Au lieu de minimiser la capacité d’innovation européenne, il convient de favoriser un cadre réglementaire plus propice, d’adopter des instruments de financement ambitieux et de s’assurer que le talent reste en Europe, quel que soit son origine. Il est désormais évident que la Silicon Valley n’est pas le seul centre d’innovation possible.
Le troisième enseignement se rapporte à la Chine. Sous la présidence de Joe Biden, les États-Unis ont tenté de ralentir la capacité d’innovation de la Chine en interdisant l’exportation de technologies de pointe, en particulier les semi-conducteurs, à travers une stratégie connue sous le nom de “grande muraille et champ restreint”. Cependant, DeepSeek a prouvé que ces restrictions n’ont pas eu l’effet escompté. La pénurie stimule l’ingéniosité, et la Chine a montré qu’elle pouvait avancer vers une autonomie technologique stratégique. Plutôt que de se contenter de contenir la Chine, il serait peut-être plus judicieux de chercher à surpasser ce pays sur son propre terrain. Pendant que les États-Unis confient l’avenir de l’IA générative à un petit nombre de grandes entreprises, comme Open AI, via d’énormes investissements, la Chine laisse fleurir des centaines d’entreprises concurrentes, avec des investissements moindres et un développement progressif.

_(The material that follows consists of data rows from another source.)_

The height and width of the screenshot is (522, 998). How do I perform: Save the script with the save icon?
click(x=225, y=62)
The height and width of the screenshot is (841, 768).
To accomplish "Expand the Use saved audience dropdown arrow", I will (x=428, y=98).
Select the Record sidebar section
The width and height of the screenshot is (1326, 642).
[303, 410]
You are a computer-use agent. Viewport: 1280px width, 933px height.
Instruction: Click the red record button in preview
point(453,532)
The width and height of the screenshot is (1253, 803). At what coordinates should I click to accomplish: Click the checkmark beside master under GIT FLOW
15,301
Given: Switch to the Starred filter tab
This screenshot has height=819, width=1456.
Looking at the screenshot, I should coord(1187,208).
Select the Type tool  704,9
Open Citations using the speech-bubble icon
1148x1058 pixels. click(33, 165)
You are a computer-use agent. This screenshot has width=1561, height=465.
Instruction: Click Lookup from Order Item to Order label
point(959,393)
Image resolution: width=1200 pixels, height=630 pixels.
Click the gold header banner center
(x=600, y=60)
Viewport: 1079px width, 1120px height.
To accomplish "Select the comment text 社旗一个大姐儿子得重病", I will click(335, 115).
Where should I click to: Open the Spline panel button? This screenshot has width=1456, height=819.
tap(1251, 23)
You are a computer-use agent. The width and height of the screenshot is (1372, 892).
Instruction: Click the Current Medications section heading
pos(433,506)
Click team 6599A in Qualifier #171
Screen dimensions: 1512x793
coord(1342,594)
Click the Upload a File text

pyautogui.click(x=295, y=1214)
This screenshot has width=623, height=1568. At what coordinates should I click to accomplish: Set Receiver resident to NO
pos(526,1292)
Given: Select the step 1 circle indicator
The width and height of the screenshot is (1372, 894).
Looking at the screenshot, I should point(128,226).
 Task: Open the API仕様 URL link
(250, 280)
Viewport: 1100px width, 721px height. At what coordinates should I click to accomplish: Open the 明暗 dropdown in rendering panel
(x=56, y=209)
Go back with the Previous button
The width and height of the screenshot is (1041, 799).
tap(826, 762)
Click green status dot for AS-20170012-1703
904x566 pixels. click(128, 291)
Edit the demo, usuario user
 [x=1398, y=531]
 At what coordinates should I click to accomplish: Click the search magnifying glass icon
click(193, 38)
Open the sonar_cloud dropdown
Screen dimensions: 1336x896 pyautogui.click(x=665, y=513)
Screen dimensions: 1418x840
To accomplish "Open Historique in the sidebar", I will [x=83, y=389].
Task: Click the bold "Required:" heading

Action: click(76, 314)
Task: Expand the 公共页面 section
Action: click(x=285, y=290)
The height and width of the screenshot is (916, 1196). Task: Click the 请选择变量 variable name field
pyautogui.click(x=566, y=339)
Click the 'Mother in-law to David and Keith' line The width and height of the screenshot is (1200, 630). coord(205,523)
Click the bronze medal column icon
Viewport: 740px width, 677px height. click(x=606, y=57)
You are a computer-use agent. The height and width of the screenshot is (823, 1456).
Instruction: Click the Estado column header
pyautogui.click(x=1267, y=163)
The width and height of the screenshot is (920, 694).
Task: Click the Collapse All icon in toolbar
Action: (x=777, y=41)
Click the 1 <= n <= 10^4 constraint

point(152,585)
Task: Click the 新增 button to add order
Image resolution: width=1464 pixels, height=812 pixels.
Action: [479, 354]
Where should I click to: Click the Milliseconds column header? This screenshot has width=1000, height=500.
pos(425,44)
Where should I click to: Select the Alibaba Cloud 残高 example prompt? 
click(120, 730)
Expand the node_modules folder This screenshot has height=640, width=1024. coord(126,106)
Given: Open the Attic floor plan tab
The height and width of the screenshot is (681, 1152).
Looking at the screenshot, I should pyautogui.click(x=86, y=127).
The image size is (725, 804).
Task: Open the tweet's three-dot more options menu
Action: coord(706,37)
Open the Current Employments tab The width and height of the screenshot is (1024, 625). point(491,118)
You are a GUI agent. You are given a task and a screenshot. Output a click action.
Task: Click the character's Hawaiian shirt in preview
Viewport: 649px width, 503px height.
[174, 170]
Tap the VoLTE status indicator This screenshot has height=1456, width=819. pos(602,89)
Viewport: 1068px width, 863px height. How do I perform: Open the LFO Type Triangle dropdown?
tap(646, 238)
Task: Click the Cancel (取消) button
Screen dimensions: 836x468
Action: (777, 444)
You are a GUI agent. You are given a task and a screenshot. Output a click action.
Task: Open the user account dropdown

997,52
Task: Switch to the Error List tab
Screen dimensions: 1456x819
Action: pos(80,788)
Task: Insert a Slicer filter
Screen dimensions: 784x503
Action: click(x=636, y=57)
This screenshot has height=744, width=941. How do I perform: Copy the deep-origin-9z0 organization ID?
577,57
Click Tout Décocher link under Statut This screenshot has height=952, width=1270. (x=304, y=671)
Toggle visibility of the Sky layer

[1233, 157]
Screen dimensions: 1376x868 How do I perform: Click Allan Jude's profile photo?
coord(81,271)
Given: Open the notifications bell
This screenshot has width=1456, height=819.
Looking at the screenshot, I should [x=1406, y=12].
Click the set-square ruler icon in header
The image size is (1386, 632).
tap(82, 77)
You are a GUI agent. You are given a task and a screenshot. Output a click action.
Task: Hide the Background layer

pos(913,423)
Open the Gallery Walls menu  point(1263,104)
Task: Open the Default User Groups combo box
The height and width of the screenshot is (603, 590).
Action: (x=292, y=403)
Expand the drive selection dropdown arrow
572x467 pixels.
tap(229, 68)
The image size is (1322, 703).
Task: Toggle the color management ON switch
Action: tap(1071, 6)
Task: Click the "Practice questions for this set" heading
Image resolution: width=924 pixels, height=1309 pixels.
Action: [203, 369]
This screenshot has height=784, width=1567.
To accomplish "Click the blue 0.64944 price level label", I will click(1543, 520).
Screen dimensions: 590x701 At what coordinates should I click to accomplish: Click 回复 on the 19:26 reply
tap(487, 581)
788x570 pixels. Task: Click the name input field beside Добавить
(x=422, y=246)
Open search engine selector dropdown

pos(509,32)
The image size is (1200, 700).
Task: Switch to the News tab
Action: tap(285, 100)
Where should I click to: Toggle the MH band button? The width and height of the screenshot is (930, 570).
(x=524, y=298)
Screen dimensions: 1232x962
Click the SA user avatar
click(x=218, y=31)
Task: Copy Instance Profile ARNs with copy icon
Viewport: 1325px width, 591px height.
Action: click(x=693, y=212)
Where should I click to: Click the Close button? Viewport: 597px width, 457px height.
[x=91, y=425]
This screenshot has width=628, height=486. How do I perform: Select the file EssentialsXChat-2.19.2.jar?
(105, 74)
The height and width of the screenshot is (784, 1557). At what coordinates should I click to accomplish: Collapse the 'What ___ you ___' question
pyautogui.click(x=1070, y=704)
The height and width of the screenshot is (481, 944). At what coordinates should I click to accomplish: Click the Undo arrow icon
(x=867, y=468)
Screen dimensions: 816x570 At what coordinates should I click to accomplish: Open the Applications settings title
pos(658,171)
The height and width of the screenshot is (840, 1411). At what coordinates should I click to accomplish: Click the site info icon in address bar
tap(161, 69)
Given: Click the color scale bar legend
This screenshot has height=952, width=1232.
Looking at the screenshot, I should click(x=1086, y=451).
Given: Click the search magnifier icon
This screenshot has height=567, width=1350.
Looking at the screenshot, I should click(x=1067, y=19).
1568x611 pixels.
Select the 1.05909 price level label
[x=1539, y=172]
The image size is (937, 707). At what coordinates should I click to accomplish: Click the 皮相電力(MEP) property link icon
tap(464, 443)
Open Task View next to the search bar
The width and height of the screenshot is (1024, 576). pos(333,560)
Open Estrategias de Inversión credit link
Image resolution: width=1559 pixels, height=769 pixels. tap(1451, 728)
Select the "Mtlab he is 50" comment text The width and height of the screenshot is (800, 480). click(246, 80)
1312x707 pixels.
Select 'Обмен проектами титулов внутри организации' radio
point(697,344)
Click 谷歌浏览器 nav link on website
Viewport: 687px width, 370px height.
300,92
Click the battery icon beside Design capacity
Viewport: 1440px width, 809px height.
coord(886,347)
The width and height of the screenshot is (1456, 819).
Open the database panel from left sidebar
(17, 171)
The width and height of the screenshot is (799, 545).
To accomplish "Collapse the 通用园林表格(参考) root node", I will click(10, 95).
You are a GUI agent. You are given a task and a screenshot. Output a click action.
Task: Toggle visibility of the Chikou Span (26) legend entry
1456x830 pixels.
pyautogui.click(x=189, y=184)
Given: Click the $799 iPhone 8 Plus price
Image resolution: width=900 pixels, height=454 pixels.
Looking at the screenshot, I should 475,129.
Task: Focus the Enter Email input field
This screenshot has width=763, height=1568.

Il est désormais clair que la course à l’IA n’est pas une compétition à un seul gagnant. C’est précisément le sujet de la Cumbre de Acción sur l’Intelligence Artificielle, organisée par la France en collaboration avec l’Inde, qui se tiendra à Paris les 10 et 11 février : unir tous les acteurs possibles, non dans un esprit de compétition pour être les premiers à poser le pied sur la Lune, mais dans le but de construire un avenir où l’intelligence artificielle se développe de manière éthique, durable et inclusive, veillant à ce que ses bénéfices soient équitablement répartis et ses risques gérés de manière responsable. Peut-être qu’abaisser un peu l’ego de Silicon Valley serait le premier pas vers cet objectif.
Notre Point de vue
La situation actuelle met en évidence des dynamiques complexes qui révèlent les forces et les faiblesses des différentes régions du monde dans le domaine technologique. Il est essentiel que l’Europe capitalise sur cet élan en renforçant ses initiatives en matière d’innovation et en adoptant une approche collaborative qui valorise l’éthique et la durabilité. Cela pourrait offrir une alternative crédible face aux modèles dominants, en plaçant l’accent sur des valeurs qui favorisent une prospérité partagée et responsable. Dans ce paysage changeant, l’Europe doit prendre conscience de son potentiel et travailler à l’unification de ses ressources pour se positionner avantageusement sur l’échiquier mondial.